Please update the items from the line containing "Find the location" down through the line containing "What do you see at coordinates (26, 374)", replacing "screenshot" with "image" and leaving everything else unchanged. Return only those lines.

Dataset records.

========

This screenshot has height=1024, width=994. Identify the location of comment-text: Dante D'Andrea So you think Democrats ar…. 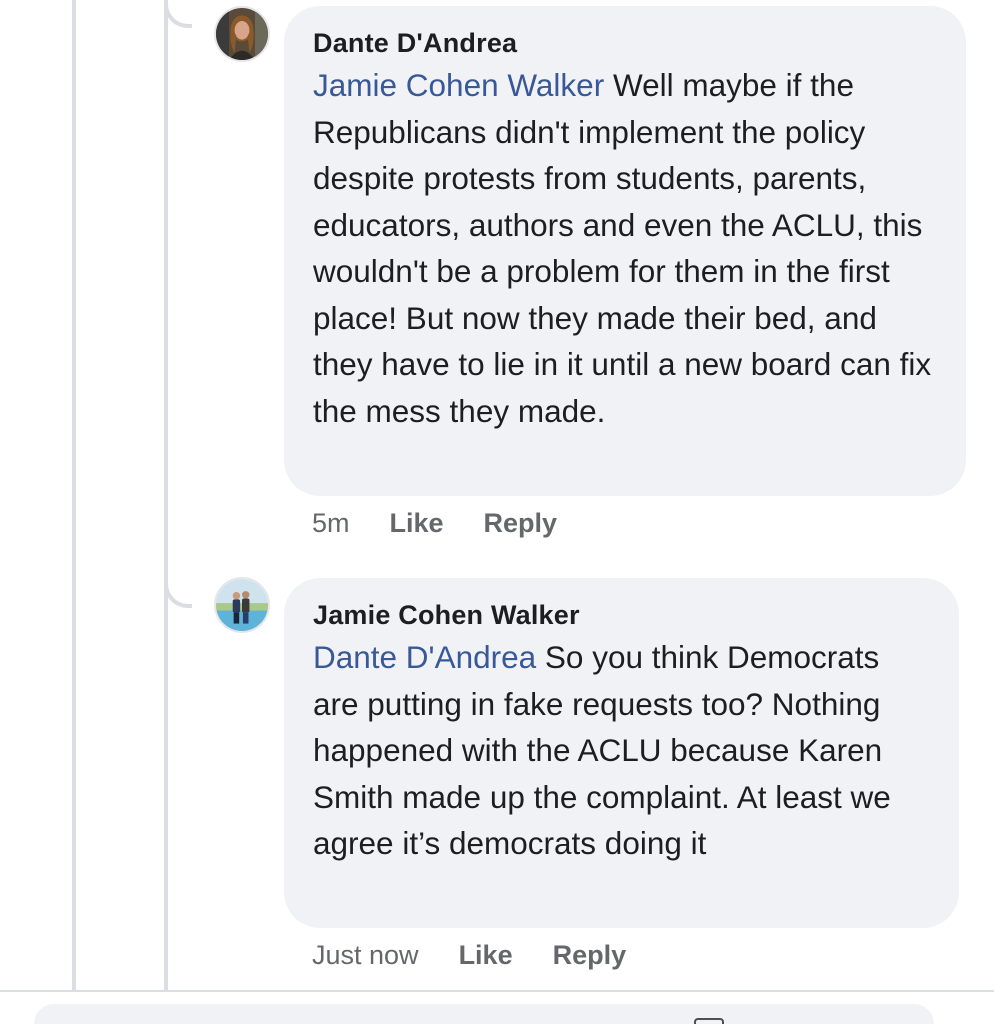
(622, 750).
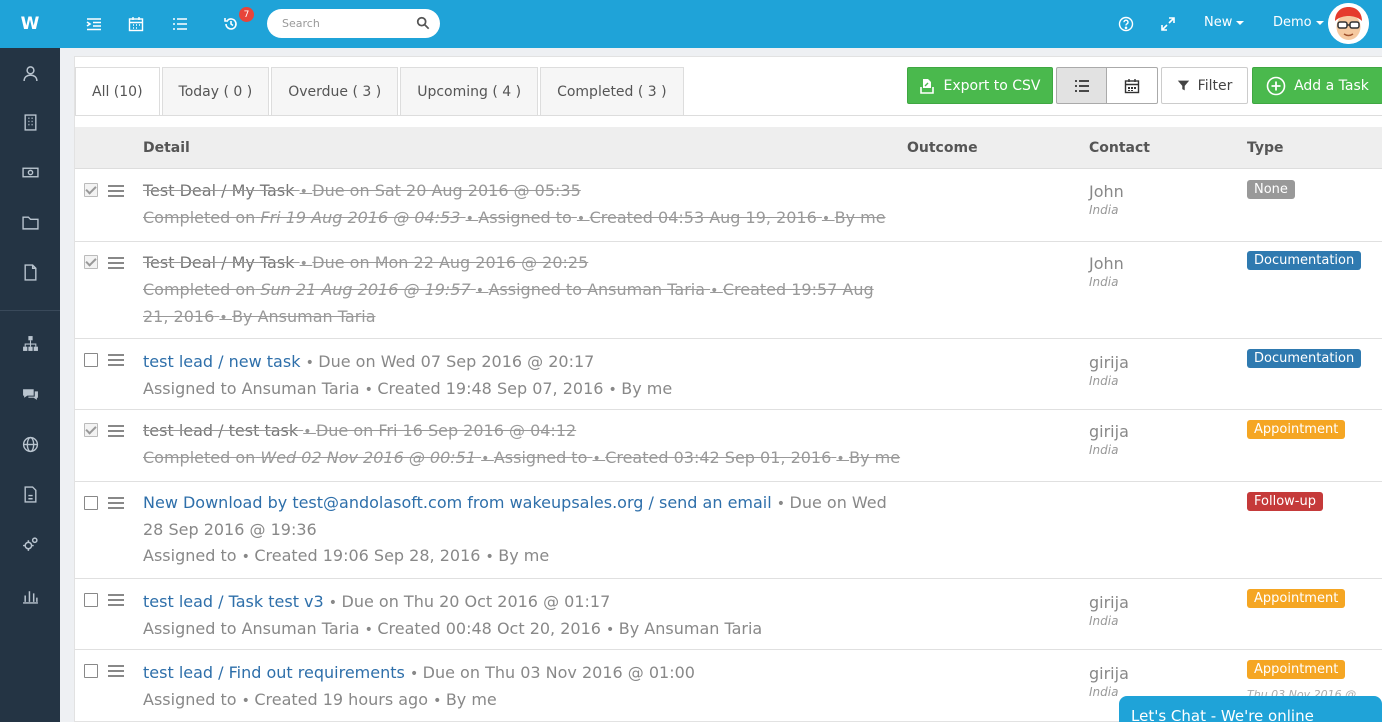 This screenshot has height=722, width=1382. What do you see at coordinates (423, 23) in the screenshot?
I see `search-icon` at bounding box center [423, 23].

========

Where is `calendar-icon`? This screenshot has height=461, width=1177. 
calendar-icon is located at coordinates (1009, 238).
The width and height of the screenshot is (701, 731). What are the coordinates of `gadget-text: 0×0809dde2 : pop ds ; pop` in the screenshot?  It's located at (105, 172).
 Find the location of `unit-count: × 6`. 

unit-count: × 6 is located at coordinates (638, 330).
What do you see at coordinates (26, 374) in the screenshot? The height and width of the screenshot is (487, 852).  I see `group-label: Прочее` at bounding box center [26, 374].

========

Solution.
 Find the location of `unit-count: × 6`. 

unit-count: × 6 is located at coordinates (638, 330).
What do you see at coordinates (26, 374) in the image? The height and width of the image is (487, 852).  I see `group-label: Прочее` at bounding box center [26, 374].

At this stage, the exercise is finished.